### WHAT IS EXPECTED
Present the lines below as a numbered list, omitting any blank lines. Keep the pictures out of your list.

### SUPPLIED RECORDS
>> start
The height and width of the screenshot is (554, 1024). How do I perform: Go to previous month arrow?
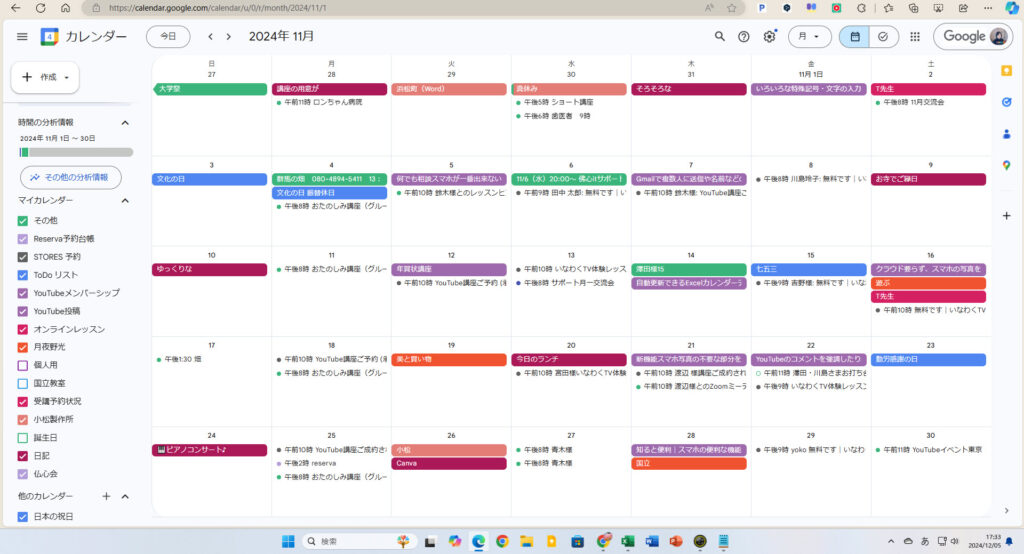(x=210, y=36)
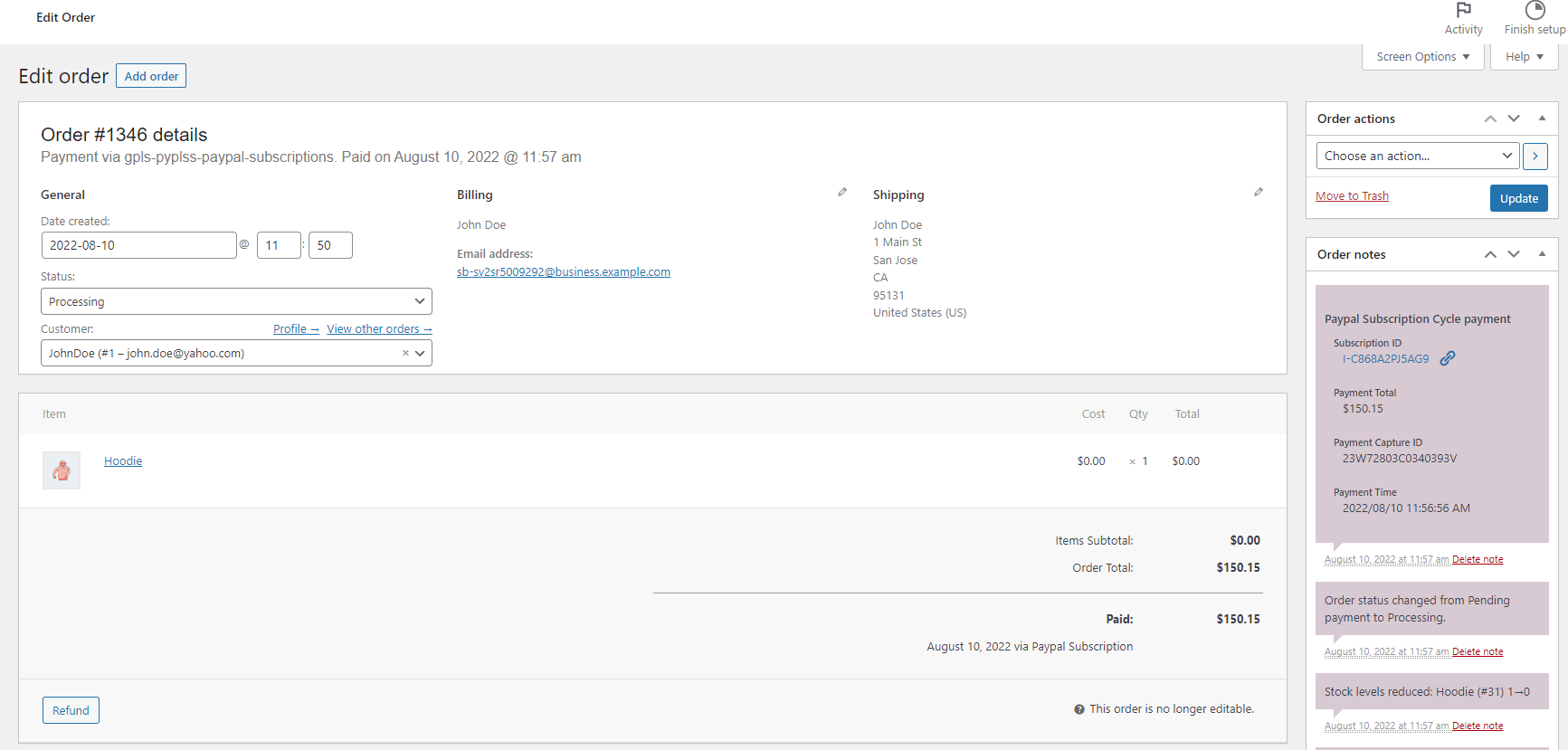Edit shipping address with pencil icon
The height and width of the screenshot is (750, 1568).
point(1258,192)
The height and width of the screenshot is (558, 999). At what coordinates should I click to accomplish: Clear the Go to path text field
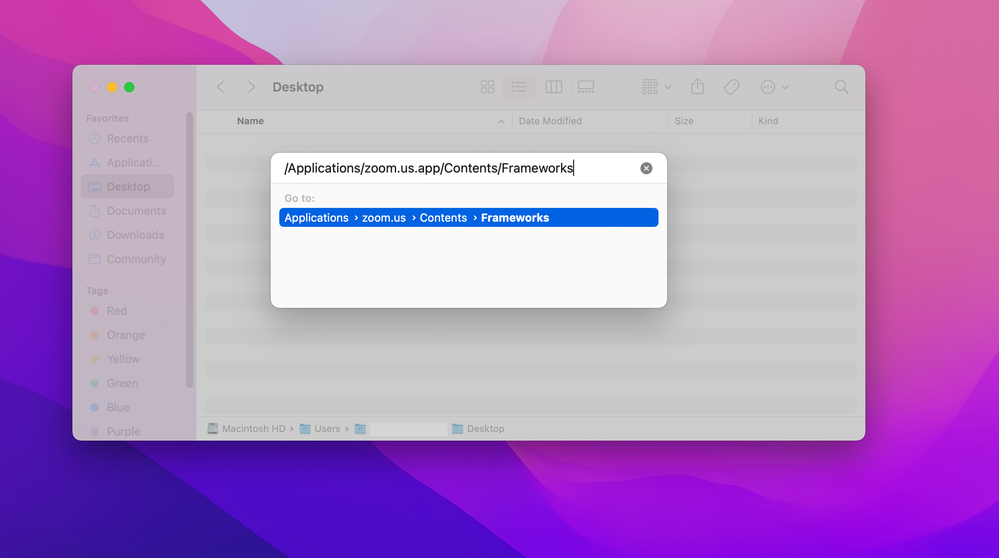point(646,168)
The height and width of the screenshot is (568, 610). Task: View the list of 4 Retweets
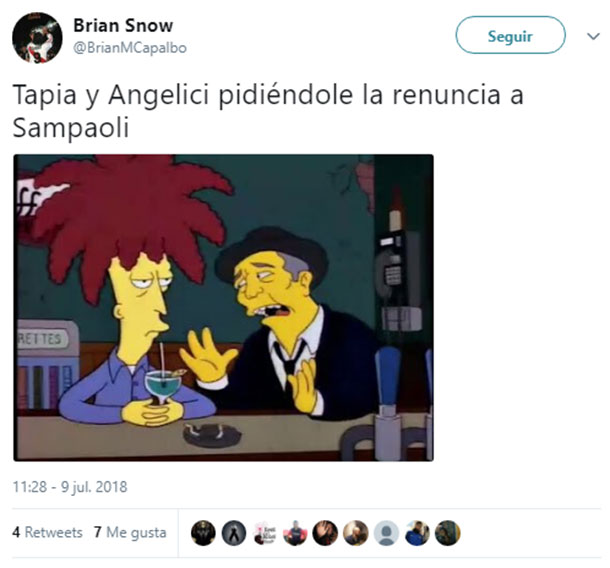47,532
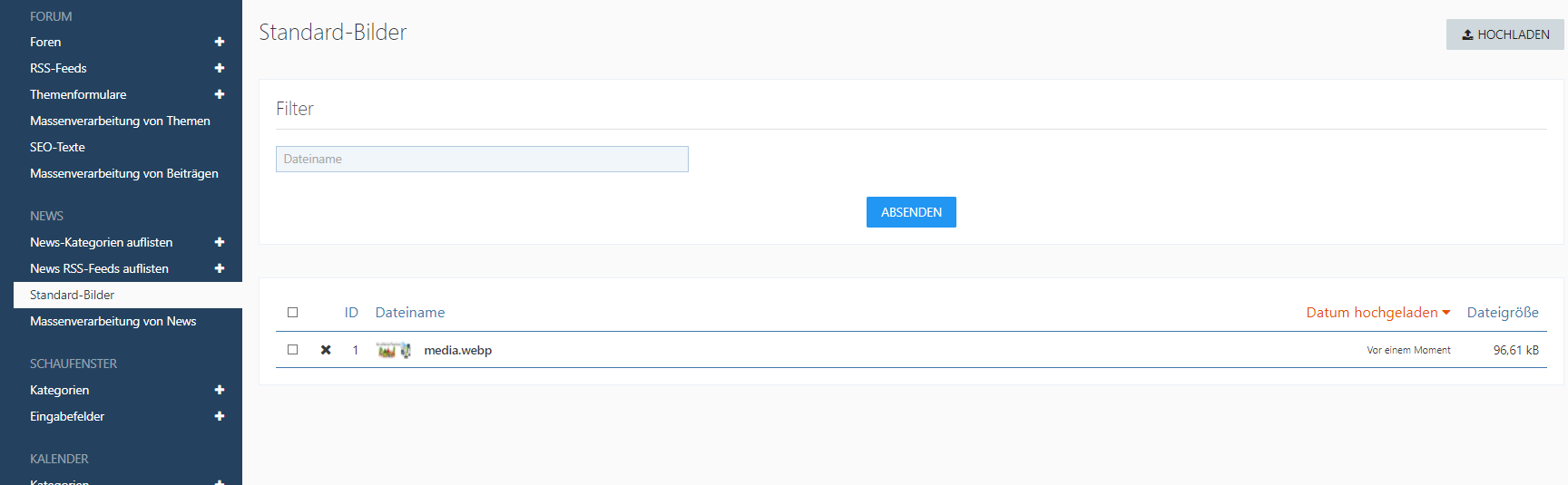Click the blue ABSENDEN button
This screenshot has width=1568, height=485.
911,212
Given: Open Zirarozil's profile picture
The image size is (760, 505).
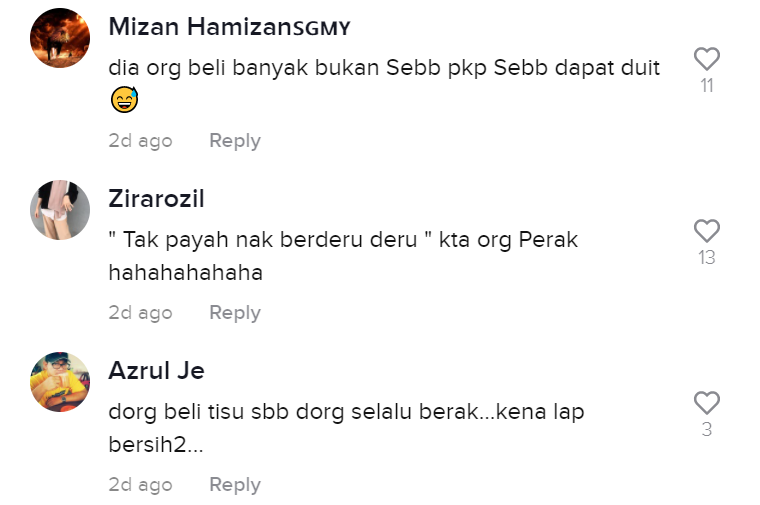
>> end
### THE ANSWER
1. The height and width of the screenshot is (554, 1024). How do I perform: Go to previous month arrow?
2. (x=210, y=36)
3. Edit shipping address with pencil icon
4. The height and width of the screenshot is (750, 1568).
5. point(1258,192)
6. The height and width of the screenshot is (558, 999). At what coordinates should I click to accomplish: Clear the Go to path text field
7. point(646,168)
8. The height and width of the screenshot is (568, 610). Task: View the list of 4 Retweets
9. 47,532
10. Click the blue ABSENDEN button
11. This screenshot has width=1568, height=485.
12. 911,212
13. Given: Open Zirarozil's profile picture
14. The image size is (760, 505).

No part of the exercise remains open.